▶ _Task details_
Would you give the data below back exactly as it reads?

*** Input records

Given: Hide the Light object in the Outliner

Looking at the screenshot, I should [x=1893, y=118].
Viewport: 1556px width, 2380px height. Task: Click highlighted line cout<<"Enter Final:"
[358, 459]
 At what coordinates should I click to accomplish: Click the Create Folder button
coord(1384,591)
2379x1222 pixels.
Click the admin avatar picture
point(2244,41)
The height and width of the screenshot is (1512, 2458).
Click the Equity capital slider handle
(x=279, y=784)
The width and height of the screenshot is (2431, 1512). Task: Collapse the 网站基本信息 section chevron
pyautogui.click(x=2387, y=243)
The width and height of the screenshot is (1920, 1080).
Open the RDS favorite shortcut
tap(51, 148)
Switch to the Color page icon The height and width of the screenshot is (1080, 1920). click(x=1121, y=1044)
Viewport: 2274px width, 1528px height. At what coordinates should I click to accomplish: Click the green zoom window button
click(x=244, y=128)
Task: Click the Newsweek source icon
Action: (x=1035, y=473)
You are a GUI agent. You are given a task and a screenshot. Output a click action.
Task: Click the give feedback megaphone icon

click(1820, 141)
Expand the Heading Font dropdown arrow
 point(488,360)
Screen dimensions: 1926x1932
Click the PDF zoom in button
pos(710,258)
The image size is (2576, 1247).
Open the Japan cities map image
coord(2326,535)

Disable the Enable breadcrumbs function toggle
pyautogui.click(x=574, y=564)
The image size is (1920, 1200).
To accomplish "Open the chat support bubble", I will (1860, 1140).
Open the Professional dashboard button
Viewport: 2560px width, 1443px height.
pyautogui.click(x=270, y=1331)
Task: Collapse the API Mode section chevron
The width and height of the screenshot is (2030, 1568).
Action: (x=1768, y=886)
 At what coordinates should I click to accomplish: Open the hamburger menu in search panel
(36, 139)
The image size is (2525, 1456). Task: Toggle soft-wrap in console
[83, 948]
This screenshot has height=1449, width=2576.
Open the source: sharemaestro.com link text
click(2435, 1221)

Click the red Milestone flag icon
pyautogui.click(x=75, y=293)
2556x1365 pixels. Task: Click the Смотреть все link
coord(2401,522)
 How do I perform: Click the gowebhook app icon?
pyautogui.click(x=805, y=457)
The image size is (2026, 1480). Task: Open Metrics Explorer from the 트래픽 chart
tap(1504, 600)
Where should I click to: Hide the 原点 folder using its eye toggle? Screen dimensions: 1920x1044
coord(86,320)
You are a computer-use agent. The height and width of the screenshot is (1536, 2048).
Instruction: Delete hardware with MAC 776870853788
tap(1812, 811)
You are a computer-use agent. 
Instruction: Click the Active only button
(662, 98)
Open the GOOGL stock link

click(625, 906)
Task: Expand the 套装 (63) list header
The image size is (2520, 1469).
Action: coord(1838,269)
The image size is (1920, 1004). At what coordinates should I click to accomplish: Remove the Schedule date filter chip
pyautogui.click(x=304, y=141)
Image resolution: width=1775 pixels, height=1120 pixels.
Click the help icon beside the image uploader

******

▶ _Output_
Given: Hide the Light object in the Outliner

Looking at the screenshot, I should [x=1893, y=118].
Viewport: 1556px width, 2380px height. Task: Click highlighted line cout<<"Enter Final:"
[358, 459]
 At what coordinates should I click to accomplish: Click the Create Folder button
coord(1384,591)
2379x1222 pixels.
Click the admin avatar picture
point(2244,41)
The height and width of the screenshot is (1512, 2458).
Click the Equity capital slider handle
(x=279, y=784)
The width and height of the screenshot is (2431, 1512). Task: Collapse the 网站基本信息 section chevron
pyautogui.click(x=2387, y=243)
The width and height of the screenshot is (1920, 1080).
Open the RDS favorite shortcut
tap(51, 148)
Switch to the Color page icon The height and width of the screenshot is (1080, 1920). click(x=1121, y=1044)
Viewport: 2274px width, 1528px height. At what coordinates should I click to accomplish: Click the green zoom window button
click(x=244, y=128)
Task: Click the Newsweek source icon
Action: (x=1035, y=473)
You are a GUI agent. You are given a task and a screenshot. Output a click action.
Task: Click the give feedback megaphone icon

click(1820, 141)
Expand the Heading Font dropdown arrow
 point(488,360)
Screen dimensions: 1926x1932
Click the PDF zoom in button
pos(710,258)
The image size is (2576, 1247).
Open the Japan cities map image
coord(2326,535)

Disable the Enable breadcrumbs function toggle
pyautogui.click(x=574, y=564)
The image size is (1920, 1200).
To accomplish "Open the chat support bubble", I will (1860, 1140).
Open the Professional dashboard button
Viewport: 2560px width, 1443px height.
pyautogui.click(x=270, y=1331)
Task: Collapse the API Mode section chevron
The width and height of the screenshot is (2030, 1568).
Action: (x=1768, y=886)
 At what coordinates should I click to accomplish: Open the hamburger menu in search panel
(36, 139)
The image size is (2525, 1456). Task: Toggle soft-wrap in console
[83, 948]
This screenshot has height=1449, width=2576.
Open the source: sharemaestro.com link text
click(2435, 1221)

Click the red Milestone flag icon
pyautogui.click(x=75, y=293)
2556x1365 pixels. Task: Click the Смотреть все link
coord(2401,522)
 How do I perform: Click the gowebhook app icon?
pyautogui.click(x=805, y=457)
The image size is (2026, 1480). Task: Open Metrics Explorer from the 트래픽 chart
tap(1504, 600)
Where should I click to: Hide the 原点 folder using its eye toggle? Screen dimensions: 1920x1044
coord(86,320)
You are a computer-use agent. The height and width of the screenshot is (1536, 2048).
Instruction: Delete hardware with MAC 776870853788
tap(1812, 811)
You are a computer-use agent. 
Instruction: Click the Active only button
(662, 98)
Open the GOOGL stock link

click(625, 906)
Task: Expand the 套装 (63) list header
The image size is (2520, 1469).
Action: coord(1838,269)
The image size is (1920, 1004). At what coordinates should I click to accomplish: Remove the Schedule date filter chip
pyautogui.click(x=304, y=141)
Image resolution: width=1775 pixels, height=1120 pixels.
Click the help icon beside the image uploader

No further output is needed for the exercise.